Your answer should consist of each line from the data below that contains "chevron".

Source records: Begin

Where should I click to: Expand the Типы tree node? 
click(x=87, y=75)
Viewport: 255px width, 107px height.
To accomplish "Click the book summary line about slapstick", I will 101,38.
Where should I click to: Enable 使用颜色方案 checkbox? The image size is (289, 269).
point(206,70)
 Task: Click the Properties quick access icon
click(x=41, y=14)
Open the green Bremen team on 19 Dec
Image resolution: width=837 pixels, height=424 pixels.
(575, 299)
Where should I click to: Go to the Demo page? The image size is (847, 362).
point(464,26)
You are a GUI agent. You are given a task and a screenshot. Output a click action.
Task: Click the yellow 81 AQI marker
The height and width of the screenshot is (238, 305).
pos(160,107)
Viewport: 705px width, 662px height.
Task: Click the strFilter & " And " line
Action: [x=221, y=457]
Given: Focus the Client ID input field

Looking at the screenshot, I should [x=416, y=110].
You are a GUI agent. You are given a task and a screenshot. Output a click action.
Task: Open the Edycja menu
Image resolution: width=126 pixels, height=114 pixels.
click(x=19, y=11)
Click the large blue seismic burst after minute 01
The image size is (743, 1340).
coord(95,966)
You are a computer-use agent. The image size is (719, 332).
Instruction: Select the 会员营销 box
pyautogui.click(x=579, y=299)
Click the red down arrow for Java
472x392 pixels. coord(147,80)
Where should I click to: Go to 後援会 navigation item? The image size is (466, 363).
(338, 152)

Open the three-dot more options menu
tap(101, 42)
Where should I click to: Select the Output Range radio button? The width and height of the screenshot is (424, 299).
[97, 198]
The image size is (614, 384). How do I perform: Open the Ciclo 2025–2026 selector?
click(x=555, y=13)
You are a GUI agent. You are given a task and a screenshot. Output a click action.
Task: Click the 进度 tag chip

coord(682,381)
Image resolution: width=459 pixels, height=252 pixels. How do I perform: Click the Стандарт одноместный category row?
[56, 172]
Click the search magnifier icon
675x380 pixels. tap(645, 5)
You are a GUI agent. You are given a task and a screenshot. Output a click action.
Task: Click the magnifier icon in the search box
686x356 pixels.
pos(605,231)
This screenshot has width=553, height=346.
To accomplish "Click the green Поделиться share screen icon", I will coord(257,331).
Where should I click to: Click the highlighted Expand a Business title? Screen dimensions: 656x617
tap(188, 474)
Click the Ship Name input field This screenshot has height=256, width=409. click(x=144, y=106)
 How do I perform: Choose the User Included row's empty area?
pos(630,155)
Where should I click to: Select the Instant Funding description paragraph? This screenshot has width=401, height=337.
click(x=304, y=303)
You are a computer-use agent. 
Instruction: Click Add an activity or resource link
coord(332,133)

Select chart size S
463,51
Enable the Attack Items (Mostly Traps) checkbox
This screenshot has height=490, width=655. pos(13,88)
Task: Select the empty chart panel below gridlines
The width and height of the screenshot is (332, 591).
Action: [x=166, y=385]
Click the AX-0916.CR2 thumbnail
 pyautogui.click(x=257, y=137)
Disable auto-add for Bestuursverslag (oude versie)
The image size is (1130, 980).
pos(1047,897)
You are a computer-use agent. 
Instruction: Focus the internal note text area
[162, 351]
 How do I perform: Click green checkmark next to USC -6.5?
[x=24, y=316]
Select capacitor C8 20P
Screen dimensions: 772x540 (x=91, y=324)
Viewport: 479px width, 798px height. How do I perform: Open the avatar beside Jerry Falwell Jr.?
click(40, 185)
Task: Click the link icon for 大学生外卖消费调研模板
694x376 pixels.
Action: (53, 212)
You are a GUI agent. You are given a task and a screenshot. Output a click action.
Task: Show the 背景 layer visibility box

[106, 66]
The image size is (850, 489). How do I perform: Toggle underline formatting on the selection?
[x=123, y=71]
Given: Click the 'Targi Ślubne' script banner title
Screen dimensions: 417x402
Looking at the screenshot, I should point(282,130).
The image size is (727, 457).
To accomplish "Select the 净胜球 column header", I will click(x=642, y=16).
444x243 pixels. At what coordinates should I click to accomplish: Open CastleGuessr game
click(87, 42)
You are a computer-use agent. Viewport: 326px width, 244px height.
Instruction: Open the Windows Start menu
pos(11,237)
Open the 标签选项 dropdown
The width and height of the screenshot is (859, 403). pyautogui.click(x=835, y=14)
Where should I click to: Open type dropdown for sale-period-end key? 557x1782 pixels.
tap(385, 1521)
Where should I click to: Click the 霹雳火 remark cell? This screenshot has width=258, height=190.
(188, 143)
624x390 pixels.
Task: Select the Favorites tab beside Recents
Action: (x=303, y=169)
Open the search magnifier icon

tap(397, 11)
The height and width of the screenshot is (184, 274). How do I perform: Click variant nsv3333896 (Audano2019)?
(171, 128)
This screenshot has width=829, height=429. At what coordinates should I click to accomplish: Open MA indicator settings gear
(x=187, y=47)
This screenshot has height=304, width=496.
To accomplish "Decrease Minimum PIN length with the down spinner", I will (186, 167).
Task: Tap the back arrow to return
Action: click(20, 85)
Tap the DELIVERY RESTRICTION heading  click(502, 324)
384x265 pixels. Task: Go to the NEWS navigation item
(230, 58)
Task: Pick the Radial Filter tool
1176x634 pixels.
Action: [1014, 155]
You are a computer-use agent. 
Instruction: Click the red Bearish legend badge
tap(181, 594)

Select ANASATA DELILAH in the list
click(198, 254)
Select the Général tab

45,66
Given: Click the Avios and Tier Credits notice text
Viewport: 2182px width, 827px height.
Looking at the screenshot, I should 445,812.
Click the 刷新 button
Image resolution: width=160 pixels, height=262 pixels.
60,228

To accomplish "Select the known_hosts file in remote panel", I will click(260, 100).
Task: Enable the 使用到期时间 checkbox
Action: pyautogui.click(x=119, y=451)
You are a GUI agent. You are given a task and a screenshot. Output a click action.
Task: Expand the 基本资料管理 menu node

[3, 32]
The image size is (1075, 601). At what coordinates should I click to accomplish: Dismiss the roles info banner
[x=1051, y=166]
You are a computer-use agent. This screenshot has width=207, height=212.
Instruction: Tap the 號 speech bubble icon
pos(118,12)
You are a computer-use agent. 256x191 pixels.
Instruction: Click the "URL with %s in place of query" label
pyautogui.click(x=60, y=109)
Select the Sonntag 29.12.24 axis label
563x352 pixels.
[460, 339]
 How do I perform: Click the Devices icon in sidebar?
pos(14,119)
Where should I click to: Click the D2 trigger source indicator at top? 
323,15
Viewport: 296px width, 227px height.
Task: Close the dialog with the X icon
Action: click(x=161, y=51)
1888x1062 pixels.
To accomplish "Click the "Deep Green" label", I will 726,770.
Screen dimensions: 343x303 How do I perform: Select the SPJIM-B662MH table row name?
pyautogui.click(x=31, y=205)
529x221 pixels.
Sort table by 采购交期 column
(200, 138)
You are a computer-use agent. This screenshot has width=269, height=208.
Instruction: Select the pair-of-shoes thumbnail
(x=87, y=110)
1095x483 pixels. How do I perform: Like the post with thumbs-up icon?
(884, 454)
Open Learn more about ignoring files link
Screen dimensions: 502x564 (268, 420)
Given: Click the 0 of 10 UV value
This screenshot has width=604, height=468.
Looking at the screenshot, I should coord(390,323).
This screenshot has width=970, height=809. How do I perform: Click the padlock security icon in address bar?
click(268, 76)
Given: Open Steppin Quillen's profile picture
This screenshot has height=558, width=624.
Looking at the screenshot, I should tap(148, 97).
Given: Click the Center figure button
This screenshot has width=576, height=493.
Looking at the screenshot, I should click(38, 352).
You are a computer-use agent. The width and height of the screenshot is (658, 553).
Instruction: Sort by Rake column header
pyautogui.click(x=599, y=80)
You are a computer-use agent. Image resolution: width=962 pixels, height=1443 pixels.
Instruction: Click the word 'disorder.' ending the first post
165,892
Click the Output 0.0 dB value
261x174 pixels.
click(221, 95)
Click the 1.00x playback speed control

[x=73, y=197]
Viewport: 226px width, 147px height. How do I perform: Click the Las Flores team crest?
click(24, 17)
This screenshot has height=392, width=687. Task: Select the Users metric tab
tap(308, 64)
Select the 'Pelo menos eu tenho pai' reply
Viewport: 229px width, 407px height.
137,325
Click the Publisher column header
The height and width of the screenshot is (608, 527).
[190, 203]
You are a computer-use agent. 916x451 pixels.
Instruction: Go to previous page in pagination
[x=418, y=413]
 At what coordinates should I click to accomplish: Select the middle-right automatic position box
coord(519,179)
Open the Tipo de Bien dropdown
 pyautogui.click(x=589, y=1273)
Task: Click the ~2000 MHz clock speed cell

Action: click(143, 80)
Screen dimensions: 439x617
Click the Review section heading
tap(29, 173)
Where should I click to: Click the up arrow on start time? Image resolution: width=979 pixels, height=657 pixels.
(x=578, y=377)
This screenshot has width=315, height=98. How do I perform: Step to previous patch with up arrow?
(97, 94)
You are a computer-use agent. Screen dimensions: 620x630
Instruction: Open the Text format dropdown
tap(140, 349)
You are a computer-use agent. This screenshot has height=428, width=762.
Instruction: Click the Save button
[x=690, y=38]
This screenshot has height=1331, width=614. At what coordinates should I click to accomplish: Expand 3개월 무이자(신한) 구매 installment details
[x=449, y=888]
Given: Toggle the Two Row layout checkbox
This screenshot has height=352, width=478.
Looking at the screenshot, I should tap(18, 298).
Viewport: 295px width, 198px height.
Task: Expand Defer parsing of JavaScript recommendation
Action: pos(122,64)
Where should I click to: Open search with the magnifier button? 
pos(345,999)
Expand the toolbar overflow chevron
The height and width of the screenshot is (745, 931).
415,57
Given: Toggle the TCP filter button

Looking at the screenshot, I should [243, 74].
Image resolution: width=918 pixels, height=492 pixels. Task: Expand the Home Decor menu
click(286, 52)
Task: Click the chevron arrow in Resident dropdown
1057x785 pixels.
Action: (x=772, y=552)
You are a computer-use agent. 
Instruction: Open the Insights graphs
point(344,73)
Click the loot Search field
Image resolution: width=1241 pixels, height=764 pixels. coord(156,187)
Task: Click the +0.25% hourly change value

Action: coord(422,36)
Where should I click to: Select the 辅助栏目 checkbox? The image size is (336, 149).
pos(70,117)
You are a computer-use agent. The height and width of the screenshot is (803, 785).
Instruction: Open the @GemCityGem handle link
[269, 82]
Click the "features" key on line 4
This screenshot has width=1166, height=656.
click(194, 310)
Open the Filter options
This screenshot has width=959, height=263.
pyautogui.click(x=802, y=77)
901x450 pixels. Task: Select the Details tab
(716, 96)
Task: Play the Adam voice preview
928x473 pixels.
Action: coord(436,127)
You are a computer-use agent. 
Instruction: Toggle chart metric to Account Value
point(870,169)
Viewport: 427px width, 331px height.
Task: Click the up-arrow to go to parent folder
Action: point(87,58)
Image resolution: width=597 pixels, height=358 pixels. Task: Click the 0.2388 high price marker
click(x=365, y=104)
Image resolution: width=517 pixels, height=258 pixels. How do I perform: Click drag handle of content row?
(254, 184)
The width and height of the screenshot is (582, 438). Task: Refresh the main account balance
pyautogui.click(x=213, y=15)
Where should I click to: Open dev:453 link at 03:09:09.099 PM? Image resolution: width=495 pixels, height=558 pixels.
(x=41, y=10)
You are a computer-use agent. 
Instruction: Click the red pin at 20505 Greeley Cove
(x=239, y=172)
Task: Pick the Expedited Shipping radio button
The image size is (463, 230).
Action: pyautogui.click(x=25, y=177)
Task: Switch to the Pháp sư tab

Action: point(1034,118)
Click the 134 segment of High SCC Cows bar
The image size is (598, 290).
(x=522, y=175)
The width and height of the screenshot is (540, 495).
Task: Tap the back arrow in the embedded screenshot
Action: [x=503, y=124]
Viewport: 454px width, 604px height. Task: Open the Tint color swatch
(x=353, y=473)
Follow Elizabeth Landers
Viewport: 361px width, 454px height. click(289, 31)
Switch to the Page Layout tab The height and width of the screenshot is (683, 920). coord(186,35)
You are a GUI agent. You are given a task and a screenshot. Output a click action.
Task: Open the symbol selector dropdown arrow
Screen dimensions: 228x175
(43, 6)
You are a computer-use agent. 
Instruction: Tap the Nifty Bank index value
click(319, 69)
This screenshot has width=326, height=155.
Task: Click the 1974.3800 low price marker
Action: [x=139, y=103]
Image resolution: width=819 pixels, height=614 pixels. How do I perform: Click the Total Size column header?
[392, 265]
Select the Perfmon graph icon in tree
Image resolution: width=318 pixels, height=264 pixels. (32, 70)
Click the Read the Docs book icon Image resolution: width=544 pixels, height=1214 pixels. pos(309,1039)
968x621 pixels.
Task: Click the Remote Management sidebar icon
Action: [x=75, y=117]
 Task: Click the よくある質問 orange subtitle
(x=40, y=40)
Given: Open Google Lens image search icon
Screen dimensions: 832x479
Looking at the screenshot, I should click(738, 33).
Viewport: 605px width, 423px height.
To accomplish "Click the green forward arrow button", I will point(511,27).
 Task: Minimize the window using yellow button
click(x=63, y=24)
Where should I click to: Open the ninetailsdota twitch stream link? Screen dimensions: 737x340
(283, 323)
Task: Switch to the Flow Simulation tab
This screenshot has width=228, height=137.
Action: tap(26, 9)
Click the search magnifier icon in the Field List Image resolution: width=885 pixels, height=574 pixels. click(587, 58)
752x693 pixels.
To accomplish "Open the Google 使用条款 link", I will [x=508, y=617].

Source records: End

Result of the exercise:
Expand the toolbar overflow chevron
Task: Click the chevron arrow in Resident dropdown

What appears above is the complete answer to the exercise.